Inadequate Financial Reporting
A technology company received a complaint from an investor who alleged the company improperly induced the plaintiff to issue a note payable to the company. The plaintiff specifically alleged the company made false representations and other false statements regarding the company's forecasted rate of growth and failure to disclose its tax lien. The company defaulted on the promissory note when it failed to make the required principle and interest payments. The plaintiffs issued a demand letter and filed suit against the company. The plaintiff agreed to accept the company's offer to convert the promissory note to stock in the company, but the defense costs exceeded $100,000.

Inaccurate Disclosure:
A class action suit was commenced by various investors who participated in an Internet startup company's Private Placement that raised in excess of $5 million to fund capital expenses, to provide working capital and to cover operating losses. An investigation made by and through counsel, primarily from corporate records and public records, showed that the Private Placement Memorandum contained an unaudited year-end balance sheet and statement of profits and losses that were materially misleading. Total defense costs and settlement exceeded $500,000.

Deceptive Trade Practices
A private company that manages and operates a major natural resource received a claim against the company and various members of the board of directors. The plaintiff alleged that the board of directors had used their position for their own private benefit and personal advantage, and for the benefit and advantage of their private employers. The plaintiff also alleged that the board of directors assigned a valuable contract without receiving any consideration.
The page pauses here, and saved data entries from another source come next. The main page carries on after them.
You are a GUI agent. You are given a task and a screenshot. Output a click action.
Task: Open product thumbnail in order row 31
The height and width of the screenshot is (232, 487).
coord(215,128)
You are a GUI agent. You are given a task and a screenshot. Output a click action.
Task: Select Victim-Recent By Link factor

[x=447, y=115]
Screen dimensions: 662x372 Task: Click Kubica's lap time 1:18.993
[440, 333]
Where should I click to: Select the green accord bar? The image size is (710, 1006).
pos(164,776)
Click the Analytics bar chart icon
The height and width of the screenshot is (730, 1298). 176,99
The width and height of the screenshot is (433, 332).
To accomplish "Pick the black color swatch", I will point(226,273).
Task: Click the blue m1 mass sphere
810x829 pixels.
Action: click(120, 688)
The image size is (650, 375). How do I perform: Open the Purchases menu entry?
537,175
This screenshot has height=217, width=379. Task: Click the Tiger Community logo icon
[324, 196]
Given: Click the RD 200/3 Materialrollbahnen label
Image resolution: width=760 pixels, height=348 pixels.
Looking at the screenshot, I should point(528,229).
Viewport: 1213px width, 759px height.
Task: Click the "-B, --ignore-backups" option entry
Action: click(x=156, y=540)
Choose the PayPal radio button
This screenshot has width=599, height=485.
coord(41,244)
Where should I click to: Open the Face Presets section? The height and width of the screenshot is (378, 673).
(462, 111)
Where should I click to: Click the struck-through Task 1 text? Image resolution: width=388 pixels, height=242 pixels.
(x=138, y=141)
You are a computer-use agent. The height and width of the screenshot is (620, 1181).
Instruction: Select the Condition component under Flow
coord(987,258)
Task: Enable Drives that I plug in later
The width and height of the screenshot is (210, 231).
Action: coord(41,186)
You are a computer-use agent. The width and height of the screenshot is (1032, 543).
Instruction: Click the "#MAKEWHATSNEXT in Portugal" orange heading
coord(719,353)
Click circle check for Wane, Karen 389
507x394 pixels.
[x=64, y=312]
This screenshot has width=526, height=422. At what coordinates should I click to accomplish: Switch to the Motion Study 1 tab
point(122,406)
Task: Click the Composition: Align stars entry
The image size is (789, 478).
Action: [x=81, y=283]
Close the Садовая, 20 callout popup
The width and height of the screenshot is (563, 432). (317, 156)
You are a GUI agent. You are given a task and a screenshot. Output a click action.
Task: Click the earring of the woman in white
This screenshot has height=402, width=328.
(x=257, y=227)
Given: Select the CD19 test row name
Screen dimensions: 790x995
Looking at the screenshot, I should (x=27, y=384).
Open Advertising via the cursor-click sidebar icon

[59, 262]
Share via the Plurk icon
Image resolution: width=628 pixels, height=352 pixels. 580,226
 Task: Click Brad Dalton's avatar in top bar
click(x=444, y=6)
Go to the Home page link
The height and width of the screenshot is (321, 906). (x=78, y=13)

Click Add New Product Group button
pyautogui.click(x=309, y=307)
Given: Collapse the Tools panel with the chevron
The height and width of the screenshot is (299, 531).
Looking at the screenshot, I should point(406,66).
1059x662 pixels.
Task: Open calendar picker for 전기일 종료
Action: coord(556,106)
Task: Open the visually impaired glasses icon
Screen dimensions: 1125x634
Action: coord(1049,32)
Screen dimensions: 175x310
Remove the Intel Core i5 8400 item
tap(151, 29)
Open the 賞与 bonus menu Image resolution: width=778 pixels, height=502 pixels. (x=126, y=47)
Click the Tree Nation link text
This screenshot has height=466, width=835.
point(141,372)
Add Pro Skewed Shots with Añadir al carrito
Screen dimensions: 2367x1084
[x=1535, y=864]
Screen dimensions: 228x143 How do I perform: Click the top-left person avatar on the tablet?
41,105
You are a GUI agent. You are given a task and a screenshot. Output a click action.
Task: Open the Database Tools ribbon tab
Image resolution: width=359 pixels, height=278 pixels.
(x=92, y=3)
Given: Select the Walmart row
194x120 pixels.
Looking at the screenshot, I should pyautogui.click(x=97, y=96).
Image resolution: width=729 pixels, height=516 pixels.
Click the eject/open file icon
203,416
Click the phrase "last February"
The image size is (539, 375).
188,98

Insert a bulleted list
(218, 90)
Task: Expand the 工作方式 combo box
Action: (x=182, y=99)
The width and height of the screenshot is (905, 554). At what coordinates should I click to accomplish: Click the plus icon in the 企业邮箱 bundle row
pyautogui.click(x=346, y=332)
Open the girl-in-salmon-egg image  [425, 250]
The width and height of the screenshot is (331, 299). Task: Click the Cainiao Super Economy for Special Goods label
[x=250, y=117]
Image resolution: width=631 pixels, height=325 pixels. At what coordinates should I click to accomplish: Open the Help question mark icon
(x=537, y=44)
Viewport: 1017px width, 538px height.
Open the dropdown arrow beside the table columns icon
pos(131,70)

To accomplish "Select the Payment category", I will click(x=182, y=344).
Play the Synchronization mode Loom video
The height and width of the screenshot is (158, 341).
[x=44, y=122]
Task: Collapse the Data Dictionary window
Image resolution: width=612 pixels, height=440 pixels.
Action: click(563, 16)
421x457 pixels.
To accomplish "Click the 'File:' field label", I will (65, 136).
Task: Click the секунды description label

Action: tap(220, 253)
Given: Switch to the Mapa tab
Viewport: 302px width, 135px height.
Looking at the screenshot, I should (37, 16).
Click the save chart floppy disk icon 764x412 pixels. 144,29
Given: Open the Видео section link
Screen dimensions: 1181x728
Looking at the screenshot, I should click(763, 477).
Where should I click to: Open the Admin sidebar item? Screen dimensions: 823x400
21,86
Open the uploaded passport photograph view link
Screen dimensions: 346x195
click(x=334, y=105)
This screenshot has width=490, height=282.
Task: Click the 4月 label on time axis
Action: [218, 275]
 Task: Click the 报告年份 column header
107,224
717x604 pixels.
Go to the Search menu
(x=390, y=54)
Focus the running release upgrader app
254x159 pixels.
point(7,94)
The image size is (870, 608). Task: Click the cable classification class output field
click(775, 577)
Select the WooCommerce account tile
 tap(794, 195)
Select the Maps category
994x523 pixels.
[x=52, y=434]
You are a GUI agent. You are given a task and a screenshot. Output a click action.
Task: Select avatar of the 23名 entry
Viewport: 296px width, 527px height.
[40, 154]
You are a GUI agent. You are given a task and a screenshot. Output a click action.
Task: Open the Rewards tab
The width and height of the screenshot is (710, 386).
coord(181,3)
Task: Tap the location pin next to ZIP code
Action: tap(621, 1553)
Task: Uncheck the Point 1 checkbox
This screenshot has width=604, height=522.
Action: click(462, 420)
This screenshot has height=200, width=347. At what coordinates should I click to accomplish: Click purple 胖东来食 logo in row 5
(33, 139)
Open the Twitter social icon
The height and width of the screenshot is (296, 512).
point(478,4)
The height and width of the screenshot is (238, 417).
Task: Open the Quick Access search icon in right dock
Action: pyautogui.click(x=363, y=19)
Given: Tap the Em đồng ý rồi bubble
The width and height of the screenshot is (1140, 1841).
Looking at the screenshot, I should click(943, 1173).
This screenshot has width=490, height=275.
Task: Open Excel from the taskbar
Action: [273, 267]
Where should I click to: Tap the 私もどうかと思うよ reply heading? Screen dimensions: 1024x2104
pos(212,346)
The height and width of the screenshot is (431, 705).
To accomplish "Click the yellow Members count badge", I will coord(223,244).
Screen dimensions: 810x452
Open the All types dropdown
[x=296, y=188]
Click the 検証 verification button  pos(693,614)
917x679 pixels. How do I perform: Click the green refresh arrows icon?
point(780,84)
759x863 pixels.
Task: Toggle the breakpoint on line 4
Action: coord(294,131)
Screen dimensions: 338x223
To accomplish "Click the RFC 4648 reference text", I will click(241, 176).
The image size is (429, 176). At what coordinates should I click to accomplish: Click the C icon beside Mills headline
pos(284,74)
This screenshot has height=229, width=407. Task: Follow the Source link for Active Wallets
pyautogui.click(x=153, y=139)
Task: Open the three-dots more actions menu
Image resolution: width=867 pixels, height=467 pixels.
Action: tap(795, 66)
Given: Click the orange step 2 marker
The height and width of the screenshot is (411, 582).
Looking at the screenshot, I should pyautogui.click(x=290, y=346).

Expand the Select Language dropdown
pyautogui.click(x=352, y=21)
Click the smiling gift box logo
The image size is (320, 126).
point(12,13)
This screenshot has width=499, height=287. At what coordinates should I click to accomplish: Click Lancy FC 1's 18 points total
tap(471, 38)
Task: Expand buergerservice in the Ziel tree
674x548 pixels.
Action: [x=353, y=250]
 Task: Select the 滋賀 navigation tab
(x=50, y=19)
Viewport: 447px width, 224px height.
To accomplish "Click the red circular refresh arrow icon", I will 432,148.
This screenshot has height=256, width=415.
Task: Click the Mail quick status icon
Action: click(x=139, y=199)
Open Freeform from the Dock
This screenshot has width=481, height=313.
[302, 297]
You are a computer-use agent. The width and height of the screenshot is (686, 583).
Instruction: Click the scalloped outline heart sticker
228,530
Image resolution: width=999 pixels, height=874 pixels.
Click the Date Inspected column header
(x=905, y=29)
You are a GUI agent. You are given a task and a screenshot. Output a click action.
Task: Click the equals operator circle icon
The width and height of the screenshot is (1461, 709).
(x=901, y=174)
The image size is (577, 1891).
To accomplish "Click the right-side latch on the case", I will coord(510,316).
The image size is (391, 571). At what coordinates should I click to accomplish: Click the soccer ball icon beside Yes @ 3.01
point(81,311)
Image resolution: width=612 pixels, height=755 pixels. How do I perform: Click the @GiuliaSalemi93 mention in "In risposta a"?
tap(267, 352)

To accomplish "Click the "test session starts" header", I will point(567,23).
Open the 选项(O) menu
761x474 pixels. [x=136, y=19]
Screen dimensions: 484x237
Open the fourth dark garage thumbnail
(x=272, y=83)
The plaintiff further alleged that such assignment also constituted misappropriation of valuable assets for the benefit of a private party in violation of state codes. Total defense costs exceeded $250,000.

Government Agency
The federal government sued the CEO, the President and other officers of an East Coast manufacturing company for price fixing. After an extensive trial, the allegations were dismissed due to lack of circumstantial evidence, but the defense costs and fees incurred were in excess of $750,000.